David Lynch is right about your company.
Maybe our beloved ‘structure’ is just stagnation in a tie.
Agent Dale Cooper walks into Twin Peaks with a tape recorder, a black suit, and the kind of happy that makes you raise an eyebrow. He’s polite like a robot, addicted to cherry pie and black coffee, and somehow always ten steps ahead of everyone else, including the viewer. He notices what no one else sees, listens when everyone else talk, nods solemnly at red curtains and owls. In short: he’s the type of intern in the back of the room you’d normally ignore while entrenched in a quarrel about quarterly earnings, but who turns out to be the only one who read the brief.
Which brings me to the question: Do we actually get smarter with age, or are we just getting narrower-minded?
David Lynch, the director of Twin Peaks, built a career confusing the hell out of everyone. He says we don't become wiser as adults; We just lose our imagination. Harsh? Absolutely. True? Painfully. Beautiful? Very.
I stumbled upon this brutal truth in Simon van Teutem’s book, "The Bermuda Triangle of Talent"; a fantastically dark and cynical title, by the way, which immediately grabbed my attention (I guess I'm just a sucker for gloomy metaphors and rainy rural towns in the Pacific Northwest).
Lynch’s point is simple and poetically direct: when we grow older, we stop imagining new things. We swap our wild, ambitious ideas for predictable, boring certainties.
Basically, we become creatively lazy and call that ‘experience’.
Lynch presumably wrote about this in his 2006 book Catching the Big Fish; a title that sounds like a fishing manual but is actually about meditation, creativity, and other things you’d never bring up in a budget meeting. Don’t worry, I’m not pro installing compulsory Transcendental Meditation between the lunch break and the Excel training. Although the image of your most sarcastic colleague whispering mantras by (or to) the printer is too good. But the point stands: anyone guiding young talent should probably stop pretending they know everything and start wondering again.
The other point: I discovered that it’s nowhere in this book, the quote actually originates from a 1992 interview conducted by Kristine McKenna at Lynch's house in the Hollywood Hills, just after he'd returned from New York where he’d been working on music for the then upcoming Twin Peaks film with Angelo Badalamenti. So yes: the man was literally soundtracking nightmares when he casually dropped this insight.

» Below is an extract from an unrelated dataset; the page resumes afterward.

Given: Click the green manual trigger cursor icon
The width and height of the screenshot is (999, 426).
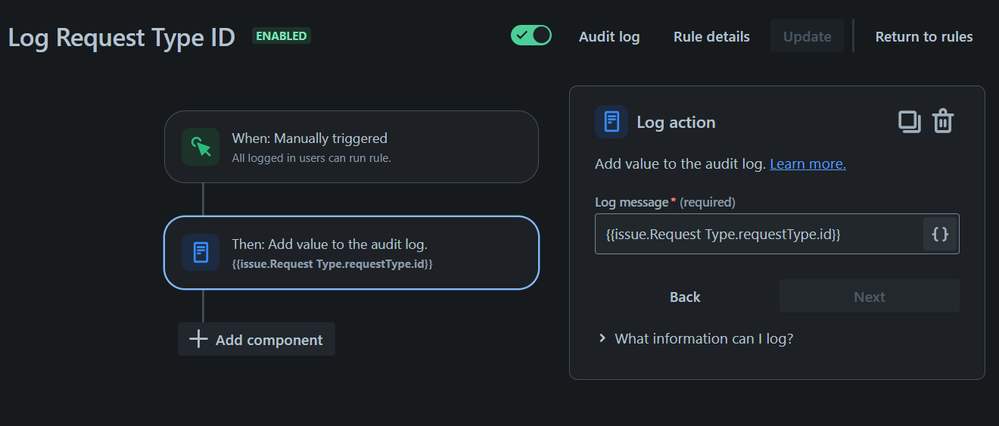Looking at the screenshot, I should [x=201, y=147].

Ok, so let’s get back to interns: All this talk of young people having a ‘fresh perspective’? That’s not fluffy corporate nonsense but an uncomfortable reminder that maybe we don't have all the answers.
Let’s question it all.
Maybe our so-called experience is just stubbornness dressed up as wisdom.

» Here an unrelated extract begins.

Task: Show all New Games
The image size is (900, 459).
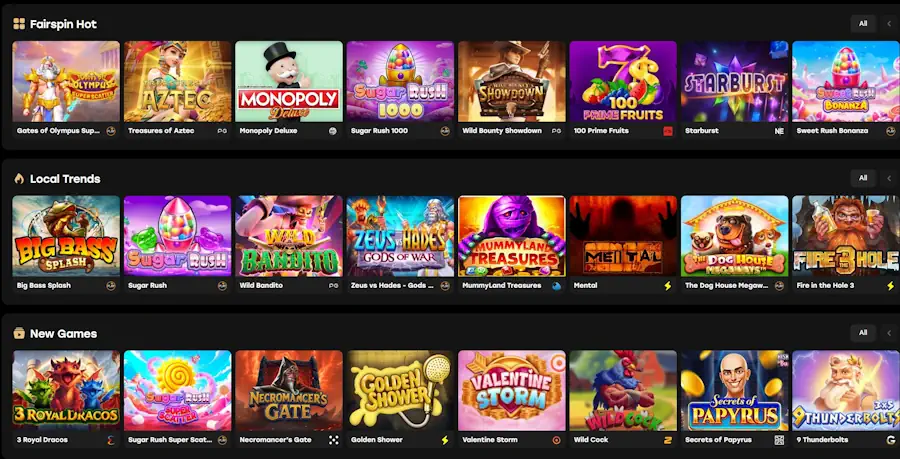Action: click(863, 333)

Maybe our beloved ‘structure’ is just stagnation in a tie.
Or worse: maybe it’s the interns who are trying to tell us how things should work around here.

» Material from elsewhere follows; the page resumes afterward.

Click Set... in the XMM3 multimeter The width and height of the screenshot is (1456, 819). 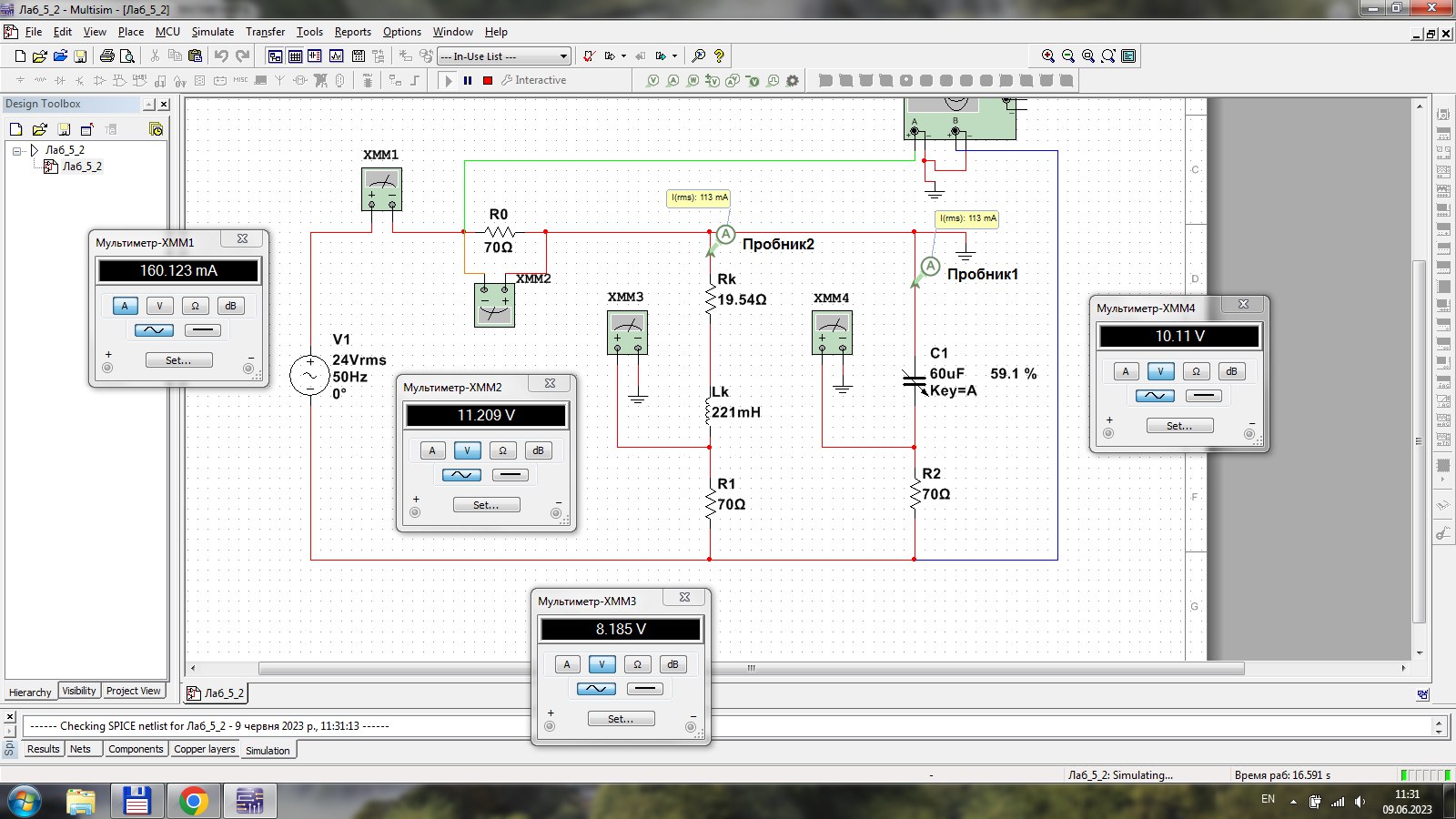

But we’re too busy being 'experienced' to listen.
Maybe our so-called experience is just stubbornness dressed up as wisdom.
Maybe we're all characters stuck in that twilight zone between dreaming and reality; classic Lynch territory. We stubbornly insist the bizarre logic around us makes perfect sense, ignoring flickering lights, eerie music, and curtains that twitch suspiciously. Maybe the interns aren’t naive at all; maybe they're just still aware of the absurdity we've grown numb to.
So maybe the intern is like Agent Dale Cooper, still smiling, relentlessly optimistic, suspiciously observant and silently panicking; trying desperately to tell us there's something terribly wrong, knowing that things are heading south, while we just sip coffee and pretend everything is perfectly fine.
Maybe it’s time we start listening to agent Cooper; before the owls start talking and HR calls another meeting about 'innovation'.